Preventing Future Electricity Crises Via Green Hydrogen

March 4, 2021

In the aftermath of a crippling winter storm that left millions of Texans without power, water and heat, a group of engineers at the Walker Department of Mechanical Engineering hope their research on long-duration energy storage in Texas will keep such a crisis from happening again.


The storms exposed limitations and failures at multiple levels. But, the key to avoiding future catastrophes lies in storing large quantities of energy -- enough to compensate for supply shortfalls resulting from loss of generation or demand spikes.

“After the oil embargo in the '70’s, the Strategic Petroleum Reserve was set up to cushion against future oil supply shocks," said Associate Professor Vaibhav (VB) Bahadur, one of the leaders of the project. "We store 30 days’ worth of domestic oil consumption presently. This crisis highlights the need for similar large-scale storage options for electricity.”

Bahadur led this project with Mark Kapner, a former senior strategy engineer at Austin Energy, and doctoral students Enakshi Wikramanayake and Palash Acharya. Their research was recently accepted by IEEE’s Green Technologies Conference.

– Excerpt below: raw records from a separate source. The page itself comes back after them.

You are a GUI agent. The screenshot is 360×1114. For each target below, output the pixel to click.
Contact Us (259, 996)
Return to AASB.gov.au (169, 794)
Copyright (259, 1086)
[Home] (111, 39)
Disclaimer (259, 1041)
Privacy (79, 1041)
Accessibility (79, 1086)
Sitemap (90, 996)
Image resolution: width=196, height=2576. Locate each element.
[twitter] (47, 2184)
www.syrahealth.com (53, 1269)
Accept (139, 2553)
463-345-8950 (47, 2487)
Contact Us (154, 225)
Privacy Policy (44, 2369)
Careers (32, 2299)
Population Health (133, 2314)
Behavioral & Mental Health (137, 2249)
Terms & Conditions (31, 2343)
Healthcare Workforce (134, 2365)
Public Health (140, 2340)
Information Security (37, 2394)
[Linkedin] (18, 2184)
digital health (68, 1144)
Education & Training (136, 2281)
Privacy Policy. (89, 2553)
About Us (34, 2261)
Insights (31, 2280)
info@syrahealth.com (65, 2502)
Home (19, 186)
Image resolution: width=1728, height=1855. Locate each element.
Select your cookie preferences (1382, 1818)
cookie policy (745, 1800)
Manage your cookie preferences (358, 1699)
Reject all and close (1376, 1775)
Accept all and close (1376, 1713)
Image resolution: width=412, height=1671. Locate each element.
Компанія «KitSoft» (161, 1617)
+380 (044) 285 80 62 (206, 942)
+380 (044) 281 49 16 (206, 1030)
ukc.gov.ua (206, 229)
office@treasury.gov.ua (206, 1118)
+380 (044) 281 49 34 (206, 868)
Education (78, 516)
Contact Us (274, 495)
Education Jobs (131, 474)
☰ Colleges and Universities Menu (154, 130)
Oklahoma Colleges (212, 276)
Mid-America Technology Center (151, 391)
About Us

Green hydrogen represents a promising option to increase energy storage capacity. It's considered ‘green’ because the hydrogen is produced using surplus energy from wind and solar sources to split it from water. When needed, hydrogen can produce electricity via fuel cells, or as a fuel in existing natural gas power plants.

In an analysis of ERCOT (Electric Reliability Council of Texas) data on projected electricity generation and demand, the team found two periods where wind and solar generation consistently exceeded the daily load, creating a need for long-term storage for that extra energy. And hydrogen is superior to batteries for that type of storage. Hydrogen storage can increase renewable contribution to electricity production in Texas by 16% and can be stored for months, in contrast to large scale batteries.

“Texas is the largest producer of wind energy in the U.S., and we have plenty of sunshine as well. We found several instances where those conditions created surplus wind and solar energy that needs to be stored,” said Acharya, one of the graduate researchers.

While hydrogen might sound like an exotic fuel, it is well understood by the engineering and scientific community. Texas is the largest domestic producer of hydrogen, and already has a network of hydrogen pipelines in place. Plus, Texas’s sprawling network of natural gas pipelines can be used to transport hydrogen with minimal retrofitting. Well-established industrial practices exist for generation, storage and handling.

While the cost of green hydrogen remains high compared to other sources, it is rapidly falling as due to investments and technological improvements. Overall, green hydrogen is poised to be a global disruptor in energy markets as countries in Europe and Asia have already made significant investments. Notably, hydrogen is also a growing area of research at UT Austin. Bahadur believes  large-scale hydrogen energy storage could become viable by 2025, if not sooner.

“Extreme weather events like hurricanes, floods, wildfires, etc. are unfortunately going to be more common globally," Bahadur said. "We need resilient energy storage systems as part of disaster preparedness, which can also serve as a buffer in the daily fluctuations in wind and solar energy. Above all, this is critical to achieving a zero-emissions grid.”

The team will continue their work on analyzing and promoting the use of green hydrogen. “Until viable solutions are in place, my wife is setting up a disaster preparedness kit in the garage and stocking it up with plenty of water and battery packs” says Bahadur.